- I think you can get near 1-2 degrees accuracy with medium priced MEMS sensors.
- See below.
- There is never a lock up and the I2C works always 100% if it is done right. It must be done right, because the I2C bus is not a fault tolerant bus. If you have troubles with the I2C bus, then assume that there are four to ten major problems with it (not kidding).
The MPU-6050 is noisy and outdated and your MPU-6050 might not be the real one.
Arduino user @jremington put some serious work into this: https://github.com/jremington/LSM9DS1-AHRS. You need to calibrate the sensor.
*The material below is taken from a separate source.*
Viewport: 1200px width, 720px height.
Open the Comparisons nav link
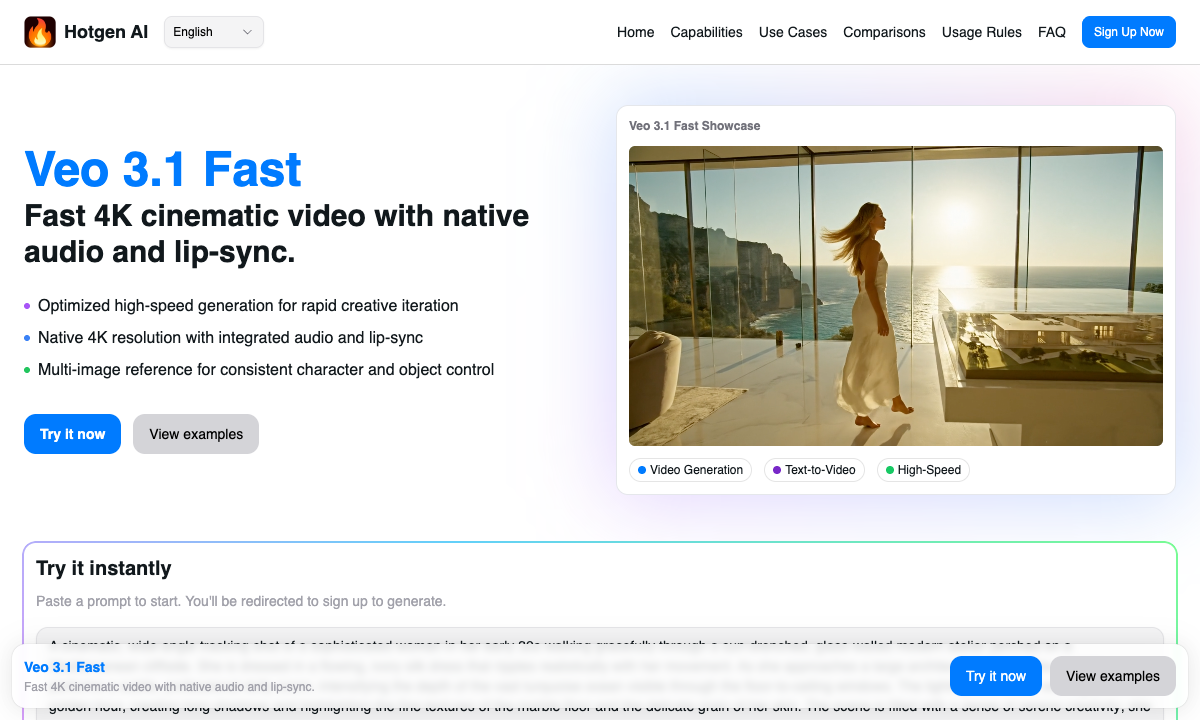click(x=884, y=32)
The Nano is a 5V board, and the ESP32 is a 3.3V board. Most sensors are 3.3V sensors, so it is much easier to use a 3.3V board. Don't try the 5V board first, because you could damage the sensor. I'm not talking about the power to the sensor, but about trying to push a signal of 5V into the SDA and SCL pins of the sensor.
You have to know about pullup resistors of the I2C bus. I prefer a sink current of 1...3mA. Suppose the voltage is 3.3V and the sink current (to make the signal low) is 2mA, then all the pullup resistors combined is 1650 Ω, that would be pullup resistors of 1k5 or 1k8.
How long are the wires of the I2C bus ? Do you want to use a cable for the I2C bus. A flat-ribbon cable with SDA next to SCL is the worst. The I2C bus was not designed to go through a cable.
I made a Wiki on github about the troubles I read on this forum: how to make a reliable I2C bus.
The sample rate to get data can only be so much. To keep track of all the motions of the vehicle, a very high sample rate is needed. The accelerometer is very sensitive for vibrations and short shocks. If you mechanically dampen the sensor, it becomes a lot easier to keep track of the motions of the vehicle.